In a letter to Third Point, Sony set out a number of reasons for its decision. It said that demand for content is increasing its value in a media environment that is characterized by emerging distribution platforms and the proliferation of mobile devices and access to broadband. "Sony believes its entertainment businesses will increasingly benefit from these trends, and the company’s shareholders will benefit from owning all, rather than a part, of these valuable assets," the letter stated.

It also said that having full control of its entertainment business drives collaboration, facilitates synergies and allows the company to be more nimble. "Sony believes that the opportunities for collaboration among Sony’s businesses are numerous and increasing, and a rights or public offering would create the need for otherwise unnecessary and burdensome arm’s length inter-company relationships as a result of minority shareholder rights, thereby limiting Sony’s control and strategic flexibility," the company said.

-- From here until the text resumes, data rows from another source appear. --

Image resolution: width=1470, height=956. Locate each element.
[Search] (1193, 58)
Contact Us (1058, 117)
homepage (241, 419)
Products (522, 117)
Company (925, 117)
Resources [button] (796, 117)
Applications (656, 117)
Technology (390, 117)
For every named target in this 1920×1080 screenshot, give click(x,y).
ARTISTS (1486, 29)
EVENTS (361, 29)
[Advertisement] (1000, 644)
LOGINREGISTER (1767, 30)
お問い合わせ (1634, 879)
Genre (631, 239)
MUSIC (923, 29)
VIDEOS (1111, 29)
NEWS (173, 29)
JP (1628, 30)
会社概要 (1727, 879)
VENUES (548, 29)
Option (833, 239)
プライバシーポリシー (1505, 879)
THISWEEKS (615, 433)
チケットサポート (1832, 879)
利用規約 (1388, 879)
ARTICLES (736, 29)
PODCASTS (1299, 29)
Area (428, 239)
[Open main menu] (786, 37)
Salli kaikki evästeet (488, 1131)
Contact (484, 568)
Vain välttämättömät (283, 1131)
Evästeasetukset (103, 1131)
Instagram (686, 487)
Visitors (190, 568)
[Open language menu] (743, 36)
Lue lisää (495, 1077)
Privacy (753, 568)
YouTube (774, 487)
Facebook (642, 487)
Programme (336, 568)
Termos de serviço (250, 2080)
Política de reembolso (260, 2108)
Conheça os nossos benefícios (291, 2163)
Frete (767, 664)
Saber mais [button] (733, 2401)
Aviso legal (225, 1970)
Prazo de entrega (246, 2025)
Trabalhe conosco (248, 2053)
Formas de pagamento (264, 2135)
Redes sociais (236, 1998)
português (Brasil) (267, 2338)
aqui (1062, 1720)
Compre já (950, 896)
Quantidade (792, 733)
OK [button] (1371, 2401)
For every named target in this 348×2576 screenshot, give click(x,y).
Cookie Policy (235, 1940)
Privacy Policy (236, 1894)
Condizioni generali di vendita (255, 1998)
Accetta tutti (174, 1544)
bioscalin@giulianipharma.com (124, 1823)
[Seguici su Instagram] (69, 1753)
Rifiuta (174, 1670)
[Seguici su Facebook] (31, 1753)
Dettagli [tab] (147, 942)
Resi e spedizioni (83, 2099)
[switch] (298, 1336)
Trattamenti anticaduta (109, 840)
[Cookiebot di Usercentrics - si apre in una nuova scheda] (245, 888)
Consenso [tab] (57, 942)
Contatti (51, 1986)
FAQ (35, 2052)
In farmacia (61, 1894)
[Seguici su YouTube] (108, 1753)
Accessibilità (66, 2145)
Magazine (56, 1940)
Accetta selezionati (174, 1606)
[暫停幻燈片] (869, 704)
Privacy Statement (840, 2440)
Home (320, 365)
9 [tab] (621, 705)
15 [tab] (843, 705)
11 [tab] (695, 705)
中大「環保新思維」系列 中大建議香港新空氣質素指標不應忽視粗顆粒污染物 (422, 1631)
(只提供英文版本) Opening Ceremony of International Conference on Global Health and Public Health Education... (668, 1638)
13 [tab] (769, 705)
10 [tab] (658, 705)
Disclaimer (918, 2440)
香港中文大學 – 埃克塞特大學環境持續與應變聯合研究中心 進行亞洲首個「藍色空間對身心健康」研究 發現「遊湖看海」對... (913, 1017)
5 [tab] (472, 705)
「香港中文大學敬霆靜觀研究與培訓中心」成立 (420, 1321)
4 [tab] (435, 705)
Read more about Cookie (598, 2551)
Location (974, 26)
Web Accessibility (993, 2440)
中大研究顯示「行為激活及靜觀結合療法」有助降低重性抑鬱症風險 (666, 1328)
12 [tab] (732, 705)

"We are encouraged by our progress as we continue to execute on our One Sony strategy," said Kazuo Hirai, the president and CEO of Sony. "We have made many changes during my tenure as CEO, and we are confident that we are on the right path. Sony’s entertainment businesses are critical to our corporate strategy and will be important drivers of growth, and I am firmly committed to assuring their growth, to improving their profitability, and to aggressively leveraging their collaboration with our electronics and service businesses. We are determined to pursue sustained growth in profitability and shareholder value, so that we can meet and exceed the expectations of all of our stakeholders."